Em 1973, participou da criação da Frente Nacional Palestina, braço da OLP nos territórios ocupados. Anos depois, em 1978, contribuiu para a fundação do Comitê Nacional de Orientação, reunindo prefeitos e lideranças nacionalistas da Cisjordânia e de Gaza, em reação aos Acordos de Camp David, que deliberadamente excluíam a questão palestina.

Com a eclosão da Primeira Intifada, em 1987, Abd al-Shafi foi um dos principais defensores da organização de comitês populares para coordenar a mobilização. Encorajou a unidade entre os partidos nacionalistas e a criação de uma direção única para o levante, num esforço de fortalecer a luta contra a ocupação.

Em 1991, foi nomeado chefe da delegação palestina na Conferência de Madri. Em seu discurso, defendeu um processo de paz baseado nas resoluções da ONU e na criação de um Estado palestino com capital em Jerusalém Oriental.

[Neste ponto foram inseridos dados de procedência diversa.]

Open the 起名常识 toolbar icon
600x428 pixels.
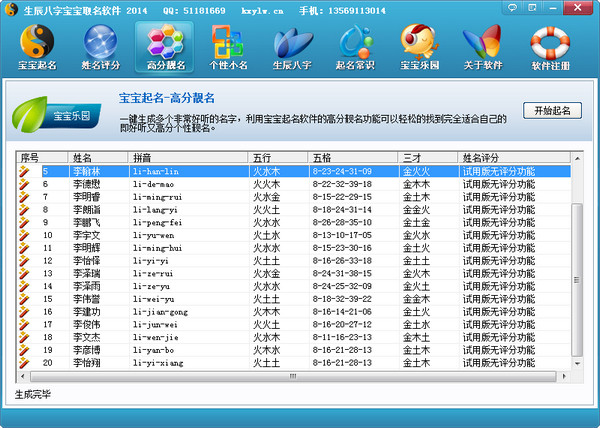(x=357, y=47)
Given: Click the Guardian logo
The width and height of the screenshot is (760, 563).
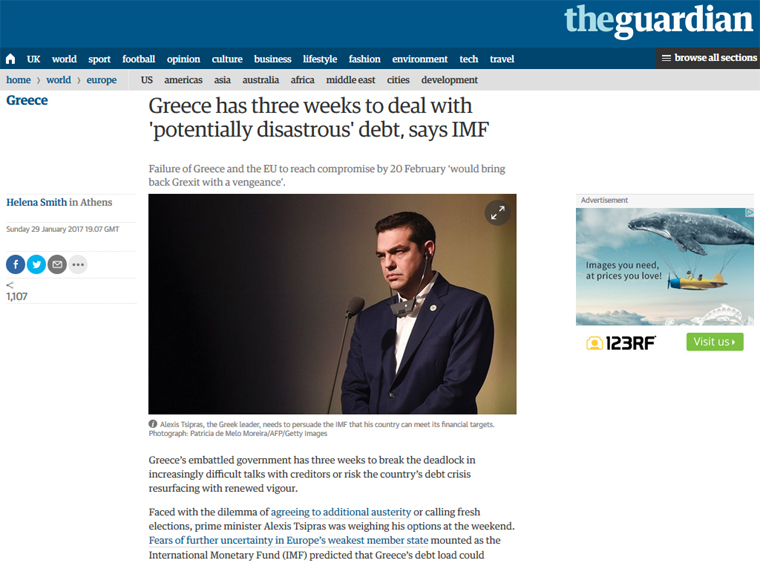Looking at the screenshot, I should coord(658,20).
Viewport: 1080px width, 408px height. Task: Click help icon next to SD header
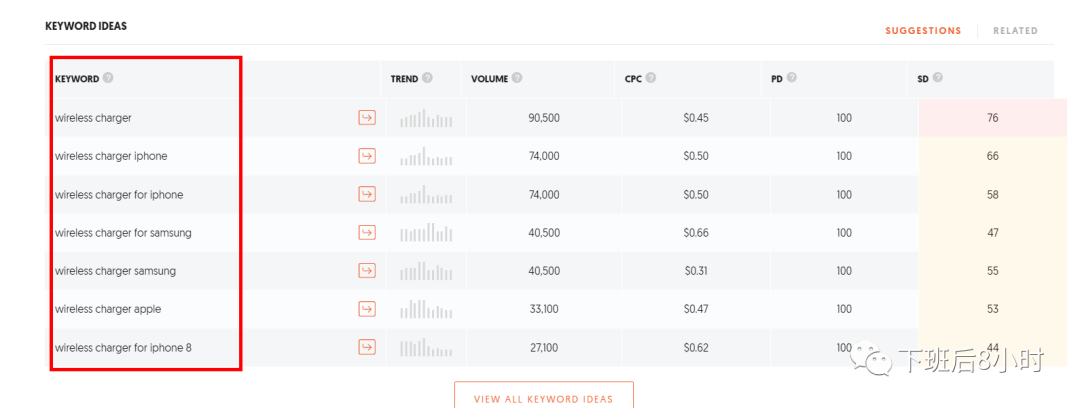pos(938,78)
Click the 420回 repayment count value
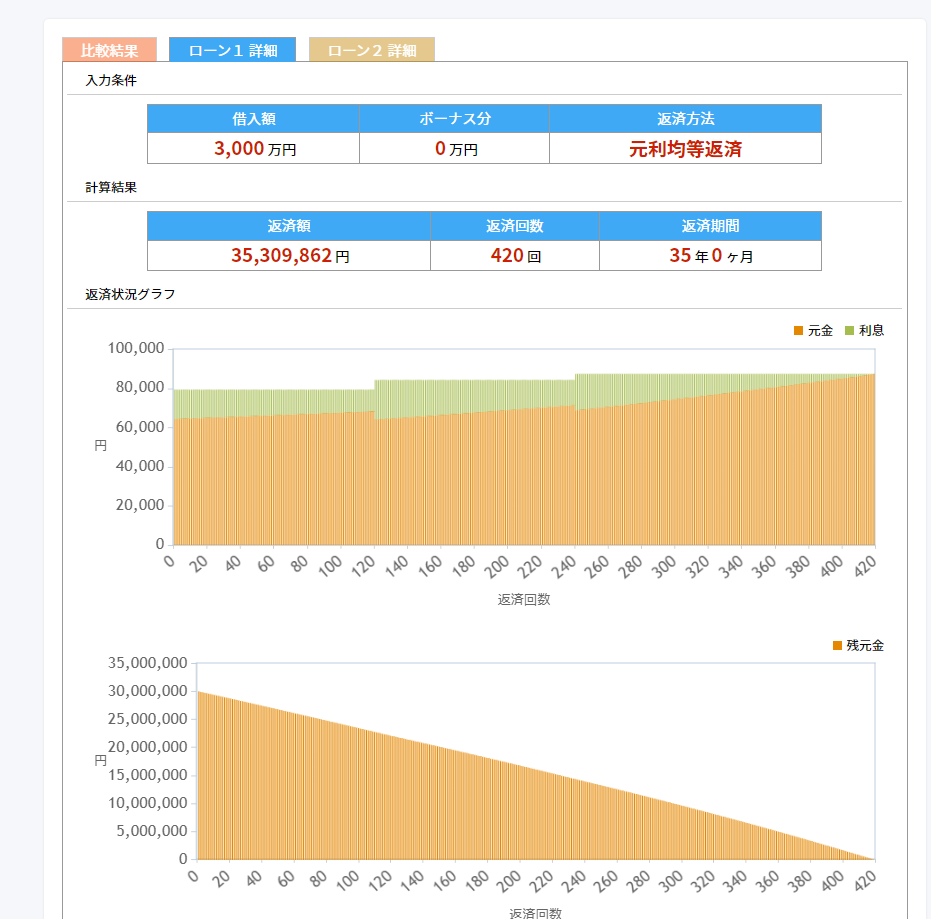 tap(515, 256)
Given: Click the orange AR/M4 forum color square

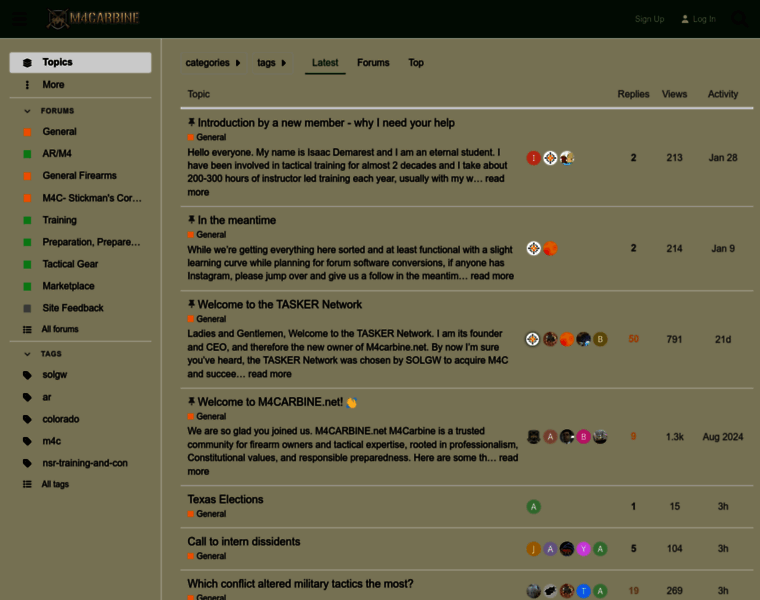Looking at the screenshot, I should point(28,154).
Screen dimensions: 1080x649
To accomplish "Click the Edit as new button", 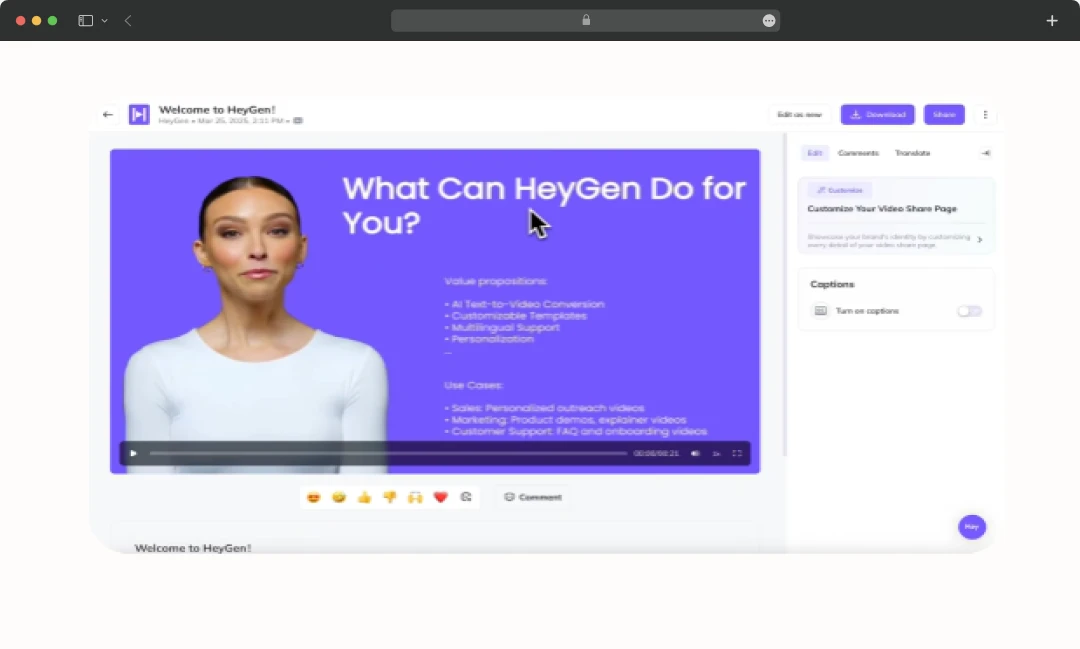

Por meses, liderou as negociações com os israelenses em Washington, mas renunciou em abril de 1993, em protesto contra a continuidade da construção de colônias sionistas em territórios ocupados. Criticou a falta de seriedade das negociações e, mesmo após ser convencido a retomar a liderança da delegação, passou a defender a suspensão da participação palestina nos diálogos. Em julho de 1993, declarou não ter conhecimento das tratativas secretas entre a OLP e o Estado sionista que culminariam nos Acordos de Oslo, dos quais não participou e cuja cerimônia de assinatura, em setembro, recusou-se a comparecer.

Nas eleições legislativas palestinas de 1996, foi o mais votado da Faixa de Gaza. Presidiu o comitê político do Conselho Legislativo, mas renunciou em 1998, denunciando a corrupção nas instituições da Autoridade Palestina e a ausência de separação de poderes no governo.

Durante a Segunda Intifada, iniciada em setembro de 2000, defendeu a mobilização popular, mas rejeitou sua militarização, insistindo na necessidade de uma direção política unificada. Em 2002, foi um dos fundadores do Movimento da Iniciativa Nacional Palestina, do qual se tornou secretário-geral. A organização tinha como objetivo lutar pelo fim da ocupação, pela criação de um Estado palestino nos territórios ocupados em 1967, pelo direito de retorno dos refugiados e pela reforma democrática das instituições palestinas.

Abd al-Shafi também participou de diversas instituições civis e universitárias, como o Conselho da Universidade de Birzeit, a Sociedade Beneficente Maqasid, o Fórum Árabe do Pensamento, o Centro pelos Direitos dos Trabalhadores e a Comissão Independente pelos Direitos dos Cidadãos.

Foi homenageado em 2007 por Mahmoud Abbas com a Estrela da Distinção da Palestina. Faleceu em Gaza, em 25 de setembro daquele ano, após longa enfermidade. Seu funeral reuniu milhares de palestinos, representantes de organizações nacionalistas e islâmicas, lideranças sociais e entidades de direitos humanos.

Seu nome foi dado a duas rotatórias — em Gaza e Ramalá —, à Faculdade de Medicina Odontológica da Universidade al-Azhar, e a centros culturais e bibliotecas. Ainda em 2007, sua vida foi retratada no documentário Uma vida inacabada.